▶ WHAT TO WORK ON:
Only the count should appear in your answer: how many lines of the data below contain the word "will"?

□ □ □ □ □

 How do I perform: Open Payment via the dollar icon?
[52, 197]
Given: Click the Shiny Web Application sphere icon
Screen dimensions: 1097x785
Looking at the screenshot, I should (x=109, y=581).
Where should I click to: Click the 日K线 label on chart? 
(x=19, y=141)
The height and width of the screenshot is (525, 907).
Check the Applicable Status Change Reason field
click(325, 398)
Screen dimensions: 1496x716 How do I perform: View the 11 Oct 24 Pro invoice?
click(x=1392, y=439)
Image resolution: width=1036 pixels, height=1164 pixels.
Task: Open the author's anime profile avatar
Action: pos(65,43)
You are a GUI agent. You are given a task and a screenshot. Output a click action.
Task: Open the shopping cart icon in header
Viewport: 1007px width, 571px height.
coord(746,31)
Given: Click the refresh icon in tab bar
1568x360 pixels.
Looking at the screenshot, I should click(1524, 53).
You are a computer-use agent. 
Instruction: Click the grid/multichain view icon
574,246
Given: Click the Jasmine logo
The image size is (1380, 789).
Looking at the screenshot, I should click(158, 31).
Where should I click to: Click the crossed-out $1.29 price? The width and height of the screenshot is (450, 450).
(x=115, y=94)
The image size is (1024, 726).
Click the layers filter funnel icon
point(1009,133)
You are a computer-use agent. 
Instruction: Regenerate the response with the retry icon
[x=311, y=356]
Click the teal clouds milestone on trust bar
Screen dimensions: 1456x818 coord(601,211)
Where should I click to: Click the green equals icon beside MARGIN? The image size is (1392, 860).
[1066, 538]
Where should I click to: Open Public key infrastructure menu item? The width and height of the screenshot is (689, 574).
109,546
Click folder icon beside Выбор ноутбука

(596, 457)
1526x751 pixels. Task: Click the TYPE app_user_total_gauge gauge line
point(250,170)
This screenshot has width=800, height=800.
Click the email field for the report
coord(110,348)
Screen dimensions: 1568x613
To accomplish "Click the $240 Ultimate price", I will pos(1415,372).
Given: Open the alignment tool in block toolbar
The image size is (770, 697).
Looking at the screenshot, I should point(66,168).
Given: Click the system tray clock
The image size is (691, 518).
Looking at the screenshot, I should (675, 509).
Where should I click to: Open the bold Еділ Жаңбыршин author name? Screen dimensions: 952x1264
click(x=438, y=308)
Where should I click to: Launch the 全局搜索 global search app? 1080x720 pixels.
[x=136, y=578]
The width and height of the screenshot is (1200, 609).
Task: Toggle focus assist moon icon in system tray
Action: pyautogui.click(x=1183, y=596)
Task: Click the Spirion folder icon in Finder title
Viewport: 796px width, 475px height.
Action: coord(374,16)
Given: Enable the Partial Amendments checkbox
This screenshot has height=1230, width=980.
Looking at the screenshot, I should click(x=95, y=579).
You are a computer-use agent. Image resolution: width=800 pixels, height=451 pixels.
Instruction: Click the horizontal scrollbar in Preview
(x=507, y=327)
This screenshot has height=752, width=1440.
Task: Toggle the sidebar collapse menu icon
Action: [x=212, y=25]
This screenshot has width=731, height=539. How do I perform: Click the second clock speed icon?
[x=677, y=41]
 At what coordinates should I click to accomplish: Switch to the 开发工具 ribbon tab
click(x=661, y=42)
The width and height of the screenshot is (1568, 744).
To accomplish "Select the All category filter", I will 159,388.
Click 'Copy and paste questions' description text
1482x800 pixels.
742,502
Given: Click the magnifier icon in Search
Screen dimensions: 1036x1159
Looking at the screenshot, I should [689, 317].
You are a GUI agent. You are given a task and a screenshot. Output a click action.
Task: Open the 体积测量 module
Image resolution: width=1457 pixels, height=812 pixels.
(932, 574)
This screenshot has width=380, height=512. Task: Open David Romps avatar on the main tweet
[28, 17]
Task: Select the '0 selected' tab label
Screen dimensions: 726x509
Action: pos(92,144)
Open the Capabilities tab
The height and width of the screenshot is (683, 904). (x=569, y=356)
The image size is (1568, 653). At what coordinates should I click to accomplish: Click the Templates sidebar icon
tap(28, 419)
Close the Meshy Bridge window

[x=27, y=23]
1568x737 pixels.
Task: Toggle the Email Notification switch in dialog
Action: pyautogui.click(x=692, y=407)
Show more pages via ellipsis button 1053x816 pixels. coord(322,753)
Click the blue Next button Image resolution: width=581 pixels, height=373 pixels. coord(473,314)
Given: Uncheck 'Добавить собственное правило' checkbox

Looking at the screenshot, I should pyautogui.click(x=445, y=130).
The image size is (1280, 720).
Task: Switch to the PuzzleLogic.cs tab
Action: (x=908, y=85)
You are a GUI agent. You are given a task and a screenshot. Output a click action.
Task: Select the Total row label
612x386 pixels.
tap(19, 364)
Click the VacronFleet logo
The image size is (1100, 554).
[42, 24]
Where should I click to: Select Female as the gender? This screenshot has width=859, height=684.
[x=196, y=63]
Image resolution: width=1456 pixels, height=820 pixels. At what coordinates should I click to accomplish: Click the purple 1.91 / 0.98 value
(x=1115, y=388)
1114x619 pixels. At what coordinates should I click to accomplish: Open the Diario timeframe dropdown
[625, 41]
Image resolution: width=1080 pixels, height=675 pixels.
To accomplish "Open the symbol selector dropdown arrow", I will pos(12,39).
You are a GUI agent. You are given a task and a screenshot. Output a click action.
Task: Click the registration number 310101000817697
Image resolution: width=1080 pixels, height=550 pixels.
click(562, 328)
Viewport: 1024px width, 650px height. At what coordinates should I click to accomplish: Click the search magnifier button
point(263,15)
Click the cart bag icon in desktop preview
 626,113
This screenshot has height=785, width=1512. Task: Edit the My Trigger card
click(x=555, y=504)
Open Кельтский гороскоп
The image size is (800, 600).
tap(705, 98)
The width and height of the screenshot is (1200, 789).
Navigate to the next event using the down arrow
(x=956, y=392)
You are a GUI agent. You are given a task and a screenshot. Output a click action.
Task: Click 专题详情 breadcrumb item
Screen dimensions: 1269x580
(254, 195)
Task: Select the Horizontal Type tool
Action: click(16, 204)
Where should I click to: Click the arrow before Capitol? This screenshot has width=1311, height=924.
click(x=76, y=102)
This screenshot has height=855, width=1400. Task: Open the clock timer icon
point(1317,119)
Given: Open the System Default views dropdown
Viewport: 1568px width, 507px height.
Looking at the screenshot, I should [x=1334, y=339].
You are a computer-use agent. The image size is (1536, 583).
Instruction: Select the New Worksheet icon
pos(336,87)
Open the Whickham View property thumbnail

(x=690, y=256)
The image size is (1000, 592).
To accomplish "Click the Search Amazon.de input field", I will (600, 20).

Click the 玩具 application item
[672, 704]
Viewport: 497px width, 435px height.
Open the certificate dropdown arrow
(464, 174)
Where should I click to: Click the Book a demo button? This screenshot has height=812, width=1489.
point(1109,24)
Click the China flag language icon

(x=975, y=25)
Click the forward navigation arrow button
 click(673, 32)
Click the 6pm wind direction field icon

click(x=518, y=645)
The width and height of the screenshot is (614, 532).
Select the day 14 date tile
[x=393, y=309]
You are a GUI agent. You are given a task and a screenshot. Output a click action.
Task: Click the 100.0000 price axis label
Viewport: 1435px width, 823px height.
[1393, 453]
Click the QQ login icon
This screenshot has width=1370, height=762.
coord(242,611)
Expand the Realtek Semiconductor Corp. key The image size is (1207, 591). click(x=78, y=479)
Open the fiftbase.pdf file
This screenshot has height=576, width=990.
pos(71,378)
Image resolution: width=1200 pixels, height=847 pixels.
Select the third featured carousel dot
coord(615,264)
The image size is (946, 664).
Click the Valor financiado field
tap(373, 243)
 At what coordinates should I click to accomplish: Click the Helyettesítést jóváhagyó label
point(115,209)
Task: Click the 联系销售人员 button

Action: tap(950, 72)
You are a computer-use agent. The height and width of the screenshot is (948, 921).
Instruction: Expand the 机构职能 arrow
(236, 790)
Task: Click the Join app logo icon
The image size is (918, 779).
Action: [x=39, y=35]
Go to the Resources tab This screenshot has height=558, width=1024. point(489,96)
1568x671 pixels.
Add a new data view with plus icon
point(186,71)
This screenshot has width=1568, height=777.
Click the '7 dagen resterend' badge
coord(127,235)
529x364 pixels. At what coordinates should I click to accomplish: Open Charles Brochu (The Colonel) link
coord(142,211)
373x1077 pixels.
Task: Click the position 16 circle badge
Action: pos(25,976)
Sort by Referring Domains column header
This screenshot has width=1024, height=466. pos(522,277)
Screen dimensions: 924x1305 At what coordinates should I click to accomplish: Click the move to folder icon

□ □ □ □ □

▶ RESULT BELOW:
4